Next is a series of deleted scenes and one of the alternate endings with or without commentary by editor Robert K. Lambert. These were all good calls that actually improved the movie by not being there. If they deleted all the bad scenes, the movie probably would be reduced to trailer length, and it's hard to get the public to pay $8.50 for a trailer, unless it's for the newest Star Wars movie.
Also included is a photo gallery of behind the scenes shots.
The Rebuttal Witnesses
The cheesy nature of the script is lighthearted enough to be enjoyed as a comedy, if not taken too seriously. This way there are moments where the movie can be enjoyed as what it is. Spotting the plot holes or every time Chow Yun-Fat smiles could be a fun drinking game with friends.

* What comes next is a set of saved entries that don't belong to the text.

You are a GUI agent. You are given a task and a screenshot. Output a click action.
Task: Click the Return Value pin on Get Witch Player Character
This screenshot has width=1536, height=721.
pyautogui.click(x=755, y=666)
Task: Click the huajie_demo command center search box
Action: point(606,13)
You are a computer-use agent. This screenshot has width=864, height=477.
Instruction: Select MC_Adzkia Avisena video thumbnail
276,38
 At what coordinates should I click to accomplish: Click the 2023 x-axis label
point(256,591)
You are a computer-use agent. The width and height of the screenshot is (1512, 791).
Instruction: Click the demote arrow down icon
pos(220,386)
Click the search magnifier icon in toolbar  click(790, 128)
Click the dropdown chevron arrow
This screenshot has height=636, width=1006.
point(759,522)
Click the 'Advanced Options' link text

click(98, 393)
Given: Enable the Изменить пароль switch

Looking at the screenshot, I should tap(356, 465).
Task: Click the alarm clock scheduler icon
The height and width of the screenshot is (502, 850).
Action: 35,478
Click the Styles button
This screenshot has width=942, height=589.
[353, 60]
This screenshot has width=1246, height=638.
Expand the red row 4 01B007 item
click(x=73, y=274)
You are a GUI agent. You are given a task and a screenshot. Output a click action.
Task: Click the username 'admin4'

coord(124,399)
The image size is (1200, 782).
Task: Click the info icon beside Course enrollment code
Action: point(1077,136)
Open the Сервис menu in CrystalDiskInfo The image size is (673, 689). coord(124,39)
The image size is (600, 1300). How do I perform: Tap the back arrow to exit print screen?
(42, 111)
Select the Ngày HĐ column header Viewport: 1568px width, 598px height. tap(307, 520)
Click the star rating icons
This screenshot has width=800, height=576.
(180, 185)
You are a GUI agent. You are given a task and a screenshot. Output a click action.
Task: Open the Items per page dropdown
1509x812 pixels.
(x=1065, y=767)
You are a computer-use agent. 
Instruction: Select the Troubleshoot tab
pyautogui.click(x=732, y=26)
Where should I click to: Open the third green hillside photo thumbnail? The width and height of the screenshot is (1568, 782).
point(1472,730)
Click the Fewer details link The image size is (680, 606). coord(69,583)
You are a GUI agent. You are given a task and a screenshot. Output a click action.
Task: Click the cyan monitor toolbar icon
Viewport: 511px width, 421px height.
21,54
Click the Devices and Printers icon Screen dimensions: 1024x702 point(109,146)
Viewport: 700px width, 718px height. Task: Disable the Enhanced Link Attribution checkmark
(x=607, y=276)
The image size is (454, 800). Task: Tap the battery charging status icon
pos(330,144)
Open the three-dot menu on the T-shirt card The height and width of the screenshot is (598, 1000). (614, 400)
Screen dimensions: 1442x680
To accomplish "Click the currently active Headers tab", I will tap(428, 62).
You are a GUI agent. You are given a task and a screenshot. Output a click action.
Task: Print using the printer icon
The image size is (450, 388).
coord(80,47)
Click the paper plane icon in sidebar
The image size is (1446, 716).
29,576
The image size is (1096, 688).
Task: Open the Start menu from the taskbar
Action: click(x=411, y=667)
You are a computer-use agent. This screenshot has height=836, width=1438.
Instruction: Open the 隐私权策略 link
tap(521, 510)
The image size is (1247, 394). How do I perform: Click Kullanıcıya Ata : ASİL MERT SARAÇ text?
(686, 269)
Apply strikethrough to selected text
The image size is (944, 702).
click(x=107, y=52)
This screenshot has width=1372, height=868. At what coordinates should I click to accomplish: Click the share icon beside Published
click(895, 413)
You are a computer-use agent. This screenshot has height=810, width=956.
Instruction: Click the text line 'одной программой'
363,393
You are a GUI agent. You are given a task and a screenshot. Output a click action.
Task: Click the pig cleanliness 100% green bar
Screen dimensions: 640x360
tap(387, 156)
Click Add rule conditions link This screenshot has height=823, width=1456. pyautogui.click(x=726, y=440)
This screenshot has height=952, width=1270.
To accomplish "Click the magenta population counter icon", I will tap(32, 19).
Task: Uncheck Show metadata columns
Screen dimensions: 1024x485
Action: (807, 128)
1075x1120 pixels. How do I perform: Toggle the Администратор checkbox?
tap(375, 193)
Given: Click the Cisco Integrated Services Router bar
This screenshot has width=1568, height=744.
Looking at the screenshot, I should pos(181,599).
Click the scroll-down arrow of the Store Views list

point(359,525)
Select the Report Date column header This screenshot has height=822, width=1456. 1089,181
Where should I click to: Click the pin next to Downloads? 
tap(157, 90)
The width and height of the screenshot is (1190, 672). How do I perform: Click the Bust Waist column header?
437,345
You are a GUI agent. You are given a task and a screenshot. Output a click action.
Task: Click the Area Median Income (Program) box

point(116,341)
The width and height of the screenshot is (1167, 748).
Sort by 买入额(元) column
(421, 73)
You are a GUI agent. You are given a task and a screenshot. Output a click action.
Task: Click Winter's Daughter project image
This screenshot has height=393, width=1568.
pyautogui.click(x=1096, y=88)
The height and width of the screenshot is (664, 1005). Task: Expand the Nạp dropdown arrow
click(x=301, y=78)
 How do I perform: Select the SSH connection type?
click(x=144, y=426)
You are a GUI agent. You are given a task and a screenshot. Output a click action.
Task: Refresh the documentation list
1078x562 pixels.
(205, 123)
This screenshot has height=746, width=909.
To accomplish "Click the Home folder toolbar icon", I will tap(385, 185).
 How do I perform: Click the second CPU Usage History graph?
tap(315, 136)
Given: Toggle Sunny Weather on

Definitely not worth the MSRP, but an okay buy at under $10. Those wanting more authentic martial arts action would be well advised to look elsewhere, as this one comes up short. Probably good as a rental for those who couldn't stand the philosophizing of The Matrix, but you may want to rent another movie as well to cleanse your palate afterwards.
Guilty! Director Paul Hunter is advised to keep practicing on music videos and commercials before his next movie attempt and to choose better storytellers. His sentence is to watch classic martial art films in Chinese without subtitles for a period of no less than one year. Court adjourned.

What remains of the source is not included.